Après le coup de massue reçu par celui qui vient d'apprendre son nouveau statut de millionnaire, vient une période de désarroi et de questions. L'accompagnement de la Française des Jeux est alors capital pour surmonter le choc et se projeter dans l'avenir en apprenant à être riche. Les groupes de paroles qui réunissent les gros gagnants, parfois plusieurs années d'affilée, leur permettent de tenir le coup. Dès lors, pas étonnant que les gagnants rencontrés par les sociologues soient plutôt sages et ne succombent que très rarement à quelques folies. Les millions servent davantage à assurer l'avenir familial et parfois réaliser un rêve de toujours. Même si leur vie a forcément changé, certains gros gagnants renouent avec leur vie simple d'avant pour retrouver par exemple leurs collègues. Comme quoi s'il y contribue, l'argent ne fait pas forcément le bonheur…
Gagner soudainement une somme importante qui efface les incertitudes matérielles peut entraîner un réel et angoissant bouleversement. C'est pour aider les nouveaux gagnants à y faire face que le service Relations Gagnants de la Française des jeux offre gracieusement ses services d'assistance et de conseil depuis 1993.
« Comme une amicale »
« Nous prenons en charge les personnes qui gagnent des sommes d'au moins 1 million d'euros », explique Brigitte Roth, responsable du service Relations Gagnants, qui mobilise trois personnes à plein-temps. « Nous avons une première mission lors de la remise du gain. Cette première étape, qui consiste en une cérémonie suivie d'un déjeuner, permet d'échanger, de rassurer les gagnants, de mieux les connaître. Après, nous leur proposons notre programme d'accompagnement. Près de la moitié des gagnants suit ce programme », explique la responsable. Outre la lecture d'un livret de conseils, les gagnants ont la possibilité, s'ils le souhaitent, de participer à des ateliers pédagogiques pour se familiariser avec divers aspects de la fiscalité, la finance, le droit de la famille, etc. Des groupes de paroles entre gagnants sont également organisés par la Française des Jeux. Il y a une quinzaine de réunions par an. « Quand on gagne, on est comme un créateur d'entreprise. On a besoin d'information et de formation ; on a besoin d'être écouté et de parler ; et on a besoin d'avoir un réseau relationnel », résume Brigitte Roth, qui garde parfois des relations avec « ses » gagnants des années durant. « C'est un plaisir pour nous et pour eux, qui jouent le rôle des parrains des nouveaux gagnants. C'est un peu comme une amicale. »
Expert
« Quand on gagne, il y a une période de désarroi »

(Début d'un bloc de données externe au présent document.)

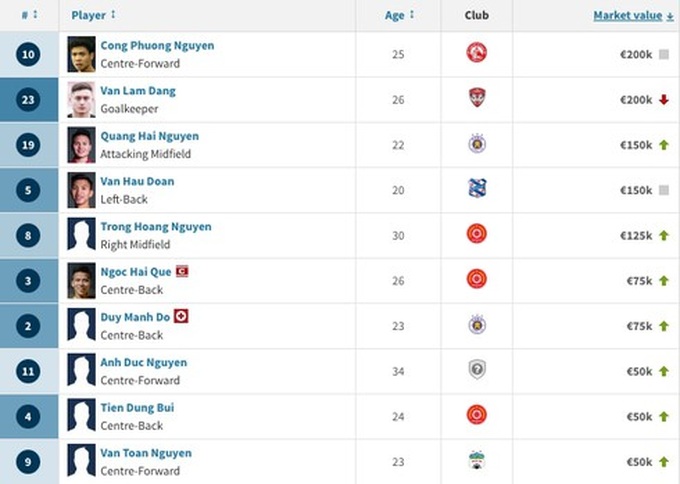Click Van Toan Nguyen's club crest icon
Viewport: 680px width, 484px height.
pyautogui.click(x=477, y=460)
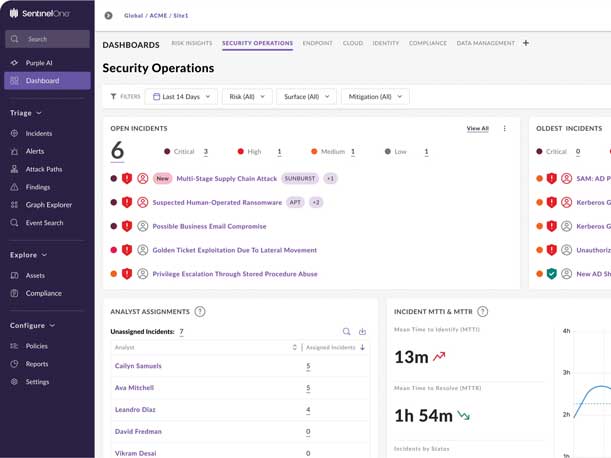The height and width of the screenshot is (458, 611).
Task: Expand the Risk (All) filter dropdown
Action: point(249,97)
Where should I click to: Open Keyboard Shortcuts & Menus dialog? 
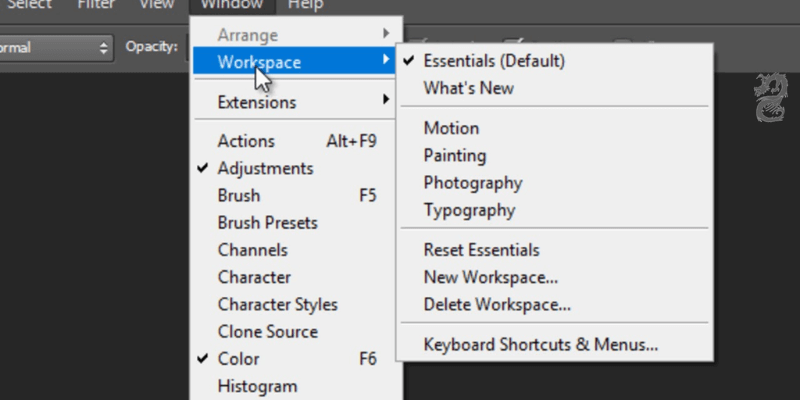coord(540,346)
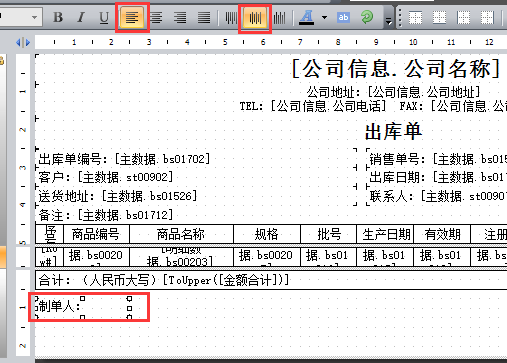The height and width of the screenshot is (363, 507).
Task: Set vertical alignment to bottom
Action: click(x=279, y=17)
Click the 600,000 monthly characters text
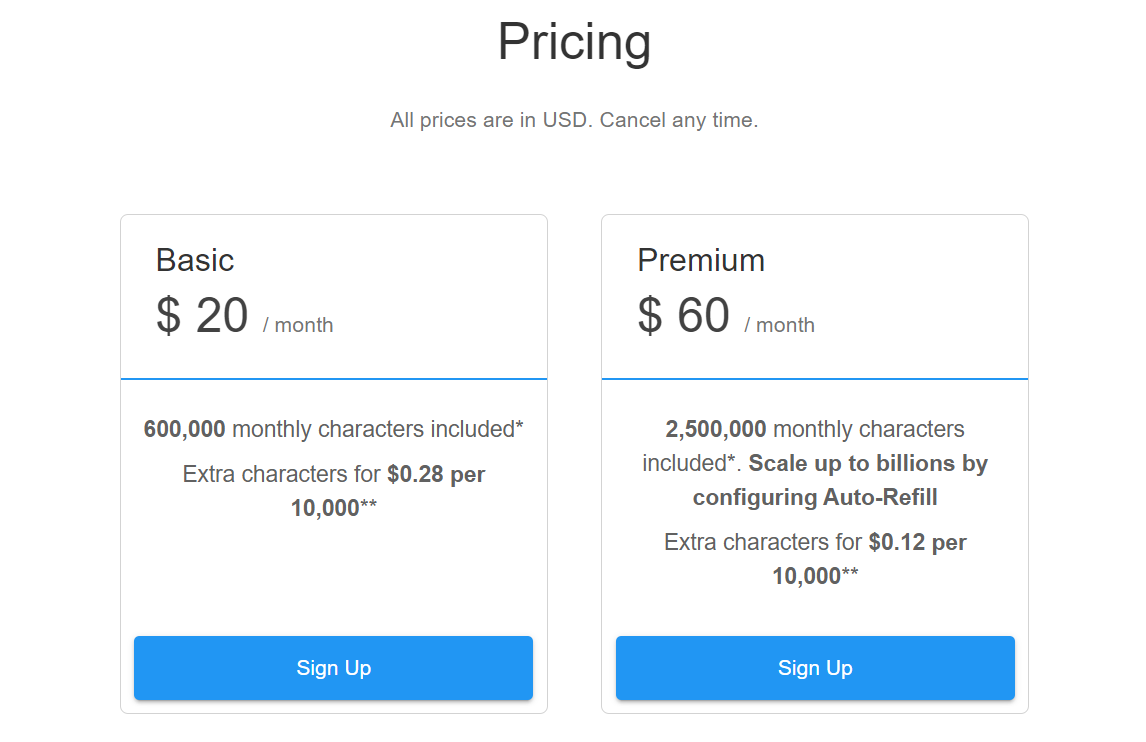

Michel Pinçon est sociologue. Avec son épouse Monique Pinçon-Charlot, ils viennent de publier « Les millionnaires de la Chance. Rêve et réalité » (Éditions Payot, 272 pages, 18,50€).

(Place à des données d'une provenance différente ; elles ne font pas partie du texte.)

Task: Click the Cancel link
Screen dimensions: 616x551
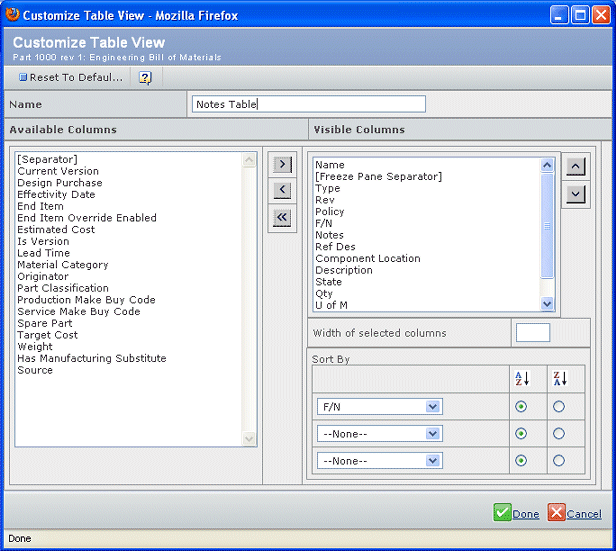Action: (584, 514)
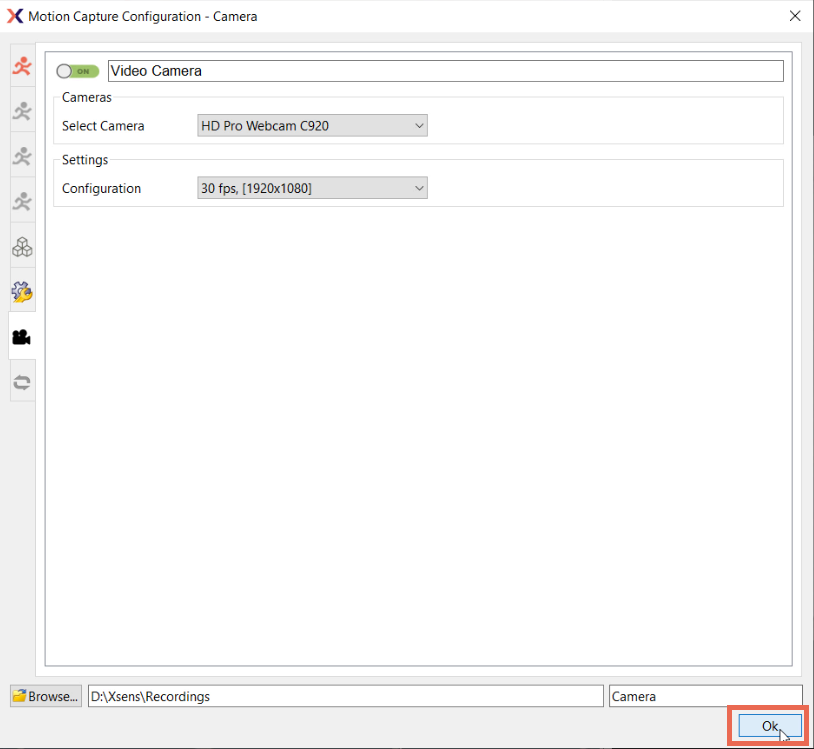Toggle the Video Camera ON switch
This screenshot has height=749, width=814.
(x=78, y=71)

La Dépêche du Midi. - Avez-vous trouvé des similitudes dans le parcours des 30 gagnants que vous avez rencontrés ?
Michel Pinçon. - La similitude forte, c'est une certaine déstabilisation à la nouvelle du gain. Tous jouent pour gagner bien sûr ; cette éventualité a été rêvée, fantasmée. Ils y ont pensé mais pas de façon raisonnée. Quand cela arrive, ils sont pris de court. Quand ils gagnent plusieurs millions d'euros, certains se trouvent mal, y compris physiquement.
Le choc est psychologiquement trop violent ?
Oui, il y a une sorte de désarroi et la découverte de problèmes auxquels ils n'avaient pas pensé. Comment on va faire ? À qui on va le dire ? Faut-il le dire à la famille, aux collègues, aux enfants ?
D'où l'importance de l'aide offerte par la Française des Jeux ?
Tout à fait. On est très positif sur ce service et les gagnants que nous avons rencontrés sont extrêmement reconnaissants à la Française des Jeux de les réunir lors de ces ateliers-réflexion. Ils apprennent à gérer leur richesse et ce qui est important, c'est qu'ils parlent entre eux, c'est-à-dire à des gens qui connaissent les mêmes difficultés. Ces lieux d'échange sont comme un cercle dans lequel ils sont en confiance.
On a l'impression que les gagnants veulent conserver une vie normale et sont très raisonnables, ne font pas de folies.
C'est vrai. Hormis deux cas où les gagnants ont complètement changé de vie parce que le décalage devenait trop important avec leur vie d'avant, ce que l'on constate, c'est que l'argent du gain permet aux gagnants de réaliser une part importante de leur être. Le manque d'argent les empêchait d'avancer. En général, les gagnants du loto placent leur argent de façon prudente, ils ne flambent pas et ne font pas de folies. Beaucoup montent d'ailleurs une petite entreprise et certains reviennent dans leur travail.
Témoin
« J'ai mis six mois à m'en remettre »
Jacques Ansart* a gagné 53 millions de francs (environ 8 millions d'euros) en 1991 avec son frère Edmond. Il a appris qu'il était heureux gagnant le matin de Noël après avoir réveillonné toute la nuit. Il vit dans le Grand Sud.
Qu'avez-vous ressenti à l'annonce de la bonne nouvelle ?
Sur le moment on est vraiment déstabilisé. Avec le temps, on réalise, on se fait à l'idée d'être millionnaire. Il m'a fallu six mois pour m'en remettre.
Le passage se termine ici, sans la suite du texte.